## What you need to do
From the records below, copy each line in which the string "button" occurs.

Data records:

+--

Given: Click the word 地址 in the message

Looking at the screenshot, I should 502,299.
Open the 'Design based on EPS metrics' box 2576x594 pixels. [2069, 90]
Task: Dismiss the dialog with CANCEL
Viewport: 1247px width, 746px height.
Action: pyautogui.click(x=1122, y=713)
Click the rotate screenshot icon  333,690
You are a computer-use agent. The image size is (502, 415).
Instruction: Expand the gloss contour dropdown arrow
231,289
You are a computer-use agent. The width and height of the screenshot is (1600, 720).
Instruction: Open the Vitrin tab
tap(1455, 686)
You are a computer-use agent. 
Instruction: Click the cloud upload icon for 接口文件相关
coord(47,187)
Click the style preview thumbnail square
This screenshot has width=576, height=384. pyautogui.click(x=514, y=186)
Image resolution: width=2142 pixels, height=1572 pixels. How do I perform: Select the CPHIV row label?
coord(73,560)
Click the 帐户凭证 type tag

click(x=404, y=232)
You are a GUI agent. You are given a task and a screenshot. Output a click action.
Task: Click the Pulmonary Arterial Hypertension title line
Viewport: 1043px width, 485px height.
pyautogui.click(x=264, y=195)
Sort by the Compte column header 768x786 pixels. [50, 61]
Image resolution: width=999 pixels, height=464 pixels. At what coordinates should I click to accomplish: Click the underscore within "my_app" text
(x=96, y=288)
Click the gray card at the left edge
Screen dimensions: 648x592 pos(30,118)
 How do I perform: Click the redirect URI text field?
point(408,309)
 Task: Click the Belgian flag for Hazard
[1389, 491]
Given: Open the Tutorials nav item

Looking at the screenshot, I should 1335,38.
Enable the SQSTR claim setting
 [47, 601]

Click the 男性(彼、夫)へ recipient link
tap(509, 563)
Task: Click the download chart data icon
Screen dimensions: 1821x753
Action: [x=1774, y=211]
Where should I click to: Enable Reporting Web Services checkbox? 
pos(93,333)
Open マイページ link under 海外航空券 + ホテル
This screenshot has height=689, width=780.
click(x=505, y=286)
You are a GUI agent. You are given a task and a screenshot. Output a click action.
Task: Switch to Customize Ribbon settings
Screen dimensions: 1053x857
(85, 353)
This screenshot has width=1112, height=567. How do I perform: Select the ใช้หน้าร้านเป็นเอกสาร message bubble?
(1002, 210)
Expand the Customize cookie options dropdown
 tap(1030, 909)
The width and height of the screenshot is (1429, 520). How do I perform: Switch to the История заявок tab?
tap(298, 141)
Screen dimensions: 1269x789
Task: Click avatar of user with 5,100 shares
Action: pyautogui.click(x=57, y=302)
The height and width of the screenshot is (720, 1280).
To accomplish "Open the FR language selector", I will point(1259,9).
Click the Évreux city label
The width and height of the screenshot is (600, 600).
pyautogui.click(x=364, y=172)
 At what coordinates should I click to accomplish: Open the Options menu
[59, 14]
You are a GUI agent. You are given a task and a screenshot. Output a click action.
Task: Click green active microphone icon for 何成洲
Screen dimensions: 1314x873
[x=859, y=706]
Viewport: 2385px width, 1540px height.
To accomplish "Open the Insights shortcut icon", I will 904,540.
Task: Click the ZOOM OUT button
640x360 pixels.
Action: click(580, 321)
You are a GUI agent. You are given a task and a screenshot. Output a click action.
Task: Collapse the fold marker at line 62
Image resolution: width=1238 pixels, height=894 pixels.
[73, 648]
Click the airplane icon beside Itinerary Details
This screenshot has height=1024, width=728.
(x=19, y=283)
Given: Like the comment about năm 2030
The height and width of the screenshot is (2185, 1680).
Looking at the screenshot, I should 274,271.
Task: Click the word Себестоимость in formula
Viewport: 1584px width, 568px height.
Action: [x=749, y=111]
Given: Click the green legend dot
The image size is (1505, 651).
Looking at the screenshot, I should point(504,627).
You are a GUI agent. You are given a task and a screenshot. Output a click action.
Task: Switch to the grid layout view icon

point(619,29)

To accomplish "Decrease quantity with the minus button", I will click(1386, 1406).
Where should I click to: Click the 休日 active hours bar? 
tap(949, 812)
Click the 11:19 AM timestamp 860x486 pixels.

+--

## Task result
Task: Click the ZOOM OUT button
To accomplish "Decrease quantity with the minus button", I will click(1386, 1406).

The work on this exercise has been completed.